→ **EXERCISE A**: Please summarize the article below on German reactions to Obama's reelection in two sentences.
→ **EXERCISE B**: Decide whether each statement agrees with the article below on German reactions to Obama's reelection: (i) Die Zeit ran the headline "Obama raises new hope." (ii) German support for Obama spans all age groups. (iii) The German government favored a stimulus package to overcome the eurozone debt crisis. Answer yes or no for each, quoting the words of the article that decide it.

→ **READING TEXT**:

_____

There isn’t a single front page in Germany today that does not carry a picture of a triumphant Barack Obama and his family, and most newspapers do not hide their satisfaction about Obama’s reelection.

America’s better half” is the headline of the left-leaning Tageszeitung, “Obama raises new hope” says Berliner Zeitung.

But there are hints too that Germany has certain expectations. “Do it again, but better” reads the headline of Germany’s influential weekly Die Zeit.

If Germans could have voted for a US president, the elections would have been a foregone conclusion. A survey just before the elections by pollsters YouGov found that 85 percent would vote for Obama with only 4 percent in favor of Mitt Romney. Support for Obama is found in all age groups and across Germany’s social and political spectrum. The number of those who think that the president has done a good job so far is considerably lower though – around 60 percent.

The enthusiasm for Obama might seem surprising, given that the president did not meet a number of German expectations, says Johannes Thimm of the German Institute for International and Security Affairs in Berlin.

“While Obama replaced the unilateral foreign policy of the Bush administration with a multilateral approach his focus was much more on the Asian-Pacific region,” Mr. Thimm says.

Europe did not feature in the election campaign, and the German government was irritated by American insistence on a stimulus package to overcome the eurozone debt crisis when the official German cure was rigid austerity. Further, Obama did not manage to close the Guantanamo prison camp – an issue that Germans feel strongly about – and he intensified the drone attacks on insurgents in Afghanistan, again, a policy seen very critically in Germany.

On the other hand there is a lot of sympathy here with Obama’s social and economic objectives. Obamacare is to most Germans, who grew up with mandatory health insurance, a matter of obvious necessity. The president’s efforts to help the struggling US car manufacturers was applauded by German trade unionists and employers alike.

What remains to be seen though is whether Germans are still so fond of Obama when the president – in his efforts to sort out America’s budget and debt problems – tells Europe, and most of all Germany, to shoulder a bigger share of responsibility in solving political, financial, and military crises around the globe.

“We can’t say we didn’t ask for it,” is the dry conclusion of Frankfurter Allgemeine Zeitung.

_____

→ **PROVIDED INFORMATION**:
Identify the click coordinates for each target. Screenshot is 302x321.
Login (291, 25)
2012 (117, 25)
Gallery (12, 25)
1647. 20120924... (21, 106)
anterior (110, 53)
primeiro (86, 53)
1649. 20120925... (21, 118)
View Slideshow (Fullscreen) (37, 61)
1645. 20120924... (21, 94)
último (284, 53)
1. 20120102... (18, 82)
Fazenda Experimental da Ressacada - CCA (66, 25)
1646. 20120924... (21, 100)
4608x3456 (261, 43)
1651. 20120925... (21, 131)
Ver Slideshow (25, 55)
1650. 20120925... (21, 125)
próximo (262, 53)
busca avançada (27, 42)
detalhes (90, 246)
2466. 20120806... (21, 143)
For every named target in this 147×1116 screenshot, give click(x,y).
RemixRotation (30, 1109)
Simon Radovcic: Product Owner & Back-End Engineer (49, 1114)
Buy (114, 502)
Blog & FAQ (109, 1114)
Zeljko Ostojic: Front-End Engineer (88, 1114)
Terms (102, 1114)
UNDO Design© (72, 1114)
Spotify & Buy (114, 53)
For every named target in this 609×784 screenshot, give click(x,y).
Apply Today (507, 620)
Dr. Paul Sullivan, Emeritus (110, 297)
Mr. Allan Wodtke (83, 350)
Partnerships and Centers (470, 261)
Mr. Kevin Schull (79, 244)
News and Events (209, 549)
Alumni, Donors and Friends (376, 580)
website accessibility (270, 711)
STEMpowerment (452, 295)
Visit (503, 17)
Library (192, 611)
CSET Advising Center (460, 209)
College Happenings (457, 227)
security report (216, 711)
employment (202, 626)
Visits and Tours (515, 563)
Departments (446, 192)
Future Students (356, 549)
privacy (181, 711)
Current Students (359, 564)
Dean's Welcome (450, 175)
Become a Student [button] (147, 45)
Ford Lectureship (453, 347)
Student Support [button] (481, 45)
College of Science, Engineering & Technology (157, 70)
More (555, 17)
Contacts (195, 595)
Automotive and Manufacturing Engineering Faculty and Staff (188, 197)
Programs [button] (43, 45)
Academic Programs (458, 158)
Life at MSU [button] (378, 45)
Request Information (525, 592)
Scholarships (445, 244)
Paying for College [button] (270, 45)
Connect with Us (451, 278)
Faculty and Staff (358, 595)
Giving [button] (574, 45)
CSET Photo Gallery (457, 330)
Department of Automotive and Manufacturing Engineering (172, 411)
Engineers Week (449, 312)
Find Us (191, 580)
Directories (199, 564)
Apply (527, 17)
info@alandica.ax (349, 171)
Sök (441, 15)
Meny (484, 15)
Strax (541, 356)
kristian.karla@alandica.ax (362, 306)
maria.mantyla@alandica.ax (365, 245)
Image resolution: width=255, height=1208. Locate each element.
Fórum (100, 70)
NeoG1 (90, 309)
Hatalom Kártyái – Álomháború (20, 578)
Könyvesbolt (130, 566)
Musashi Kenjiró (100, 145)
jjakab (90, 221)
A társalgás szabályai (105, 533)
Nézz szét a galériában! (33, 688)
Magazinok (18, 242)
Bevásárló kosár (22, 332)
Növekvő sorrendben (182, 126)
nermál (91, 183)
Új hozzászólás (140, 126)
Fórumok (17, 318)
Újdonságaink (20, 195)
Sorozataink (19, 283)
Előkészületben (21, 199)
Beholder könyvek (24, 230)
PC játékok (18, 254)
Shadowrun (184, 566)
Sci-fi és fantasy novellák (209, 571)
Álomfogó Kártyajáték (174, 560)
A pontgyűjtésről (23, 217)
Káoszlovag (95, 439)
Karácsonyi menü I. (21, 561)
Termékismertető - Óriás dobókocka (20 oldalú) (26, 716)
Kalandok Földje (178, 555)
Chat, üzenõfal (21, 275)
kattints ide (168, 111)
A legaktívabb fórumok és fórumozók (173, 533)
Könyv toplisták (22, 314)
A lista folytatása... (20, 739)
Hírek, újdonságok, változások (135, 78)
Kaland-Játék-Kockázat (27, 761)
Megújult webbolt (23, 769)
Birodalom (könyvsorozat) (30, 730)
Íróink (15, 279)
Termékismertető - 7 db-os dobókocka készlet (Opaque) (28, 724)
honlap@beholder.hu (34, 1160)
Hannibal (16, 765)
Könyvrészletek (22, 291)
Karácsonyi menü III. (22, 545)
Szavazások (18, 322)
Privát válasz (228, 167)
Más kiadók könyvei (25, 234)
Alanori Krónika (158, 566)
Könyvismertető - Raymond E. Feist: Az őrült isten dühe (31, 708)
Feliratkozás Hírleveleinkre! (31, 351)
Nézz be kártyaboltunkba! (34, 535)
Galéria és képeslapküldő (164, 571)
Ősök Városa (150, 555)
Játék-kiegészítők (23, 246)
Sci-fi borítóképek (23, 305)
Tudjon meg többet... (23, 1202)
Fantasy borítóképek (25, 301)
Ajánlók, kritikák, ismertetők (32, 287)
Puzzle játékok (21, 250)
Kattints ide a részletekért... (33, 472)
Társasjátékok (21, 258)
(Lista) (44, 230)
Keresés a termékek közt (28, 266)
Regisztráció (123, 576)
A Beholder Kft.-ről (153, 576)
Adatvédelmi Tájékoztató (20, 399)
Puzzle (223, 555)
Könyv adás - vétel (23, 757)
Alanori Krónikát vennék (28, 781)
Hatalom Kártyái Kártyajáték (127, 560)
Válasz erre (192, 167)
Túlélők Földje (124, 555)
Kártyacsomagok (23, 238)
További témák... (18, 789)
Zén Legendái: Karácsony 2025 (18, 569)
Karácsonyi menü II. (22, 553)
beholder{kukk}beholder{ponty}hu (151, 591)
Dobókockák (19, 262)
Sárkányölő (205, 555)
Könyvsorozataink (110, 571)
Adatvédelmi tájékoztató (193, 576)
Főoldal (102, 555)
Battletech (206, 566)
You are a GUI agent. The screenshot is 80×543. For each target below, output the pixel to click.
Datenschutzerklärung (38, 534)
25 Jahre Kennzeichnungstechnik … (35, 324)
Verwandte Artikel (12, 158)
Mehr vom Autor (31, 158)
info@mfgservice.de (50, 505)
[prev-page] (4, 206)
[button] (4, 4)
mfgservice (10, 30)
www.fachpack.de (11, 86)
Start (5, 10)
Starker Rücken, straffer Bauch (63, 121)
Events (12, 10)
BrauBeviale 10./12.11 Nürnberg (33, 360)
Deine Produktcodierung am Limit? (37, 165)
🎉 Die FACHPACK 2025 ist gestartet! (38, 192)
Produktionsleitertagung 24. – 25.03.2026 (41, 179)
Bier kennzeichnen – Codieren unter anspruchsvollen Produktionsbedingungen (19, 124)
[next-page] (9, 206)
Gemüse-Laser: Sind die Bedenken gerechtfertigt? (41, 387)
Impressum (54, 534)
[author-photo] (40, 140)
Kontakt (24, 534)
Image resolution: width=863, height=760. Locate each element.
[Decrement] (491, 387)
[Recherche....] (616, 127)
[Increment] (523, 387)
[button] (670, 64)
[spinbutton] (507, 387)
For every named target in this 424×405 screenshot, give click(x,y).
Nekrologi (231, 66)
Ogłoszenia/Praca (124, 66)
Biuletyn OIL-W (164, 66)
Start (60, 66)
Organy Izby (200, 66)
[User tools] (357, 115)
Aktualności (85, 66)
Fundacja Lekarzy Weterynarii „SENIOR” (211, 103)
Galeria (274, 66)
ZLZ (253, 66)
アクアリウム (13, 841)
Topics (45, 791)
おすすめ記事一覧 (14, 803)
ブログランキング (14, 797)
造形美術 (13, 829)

_____

→ **COMPLETE OUTPUT A**: German newspapers greeted Obama's reelection with open satisfaction, and a YouGov survey found that 85 percent of Germans would have voted for him, although only around 60 percent think he has done a good job so far. He focused more on the Asian-Pacific region, did not close Guantanamo and intensified drone attacks, yet Germans strongly sympathize with his social and economic objectives such as Obamacare, and it remains to be seen whether they stay fond of him if he asks Germany to take on a bigger share of responsibility for global crises.

→ **COMPLETE OUTPUT B**:
(i) No: "“Obama raises new hope” says Berliner Zeitung."
(ii) Yes: "Support for Obama is found in all age groups"
(iii) No: "the official German cure was rigid austerity"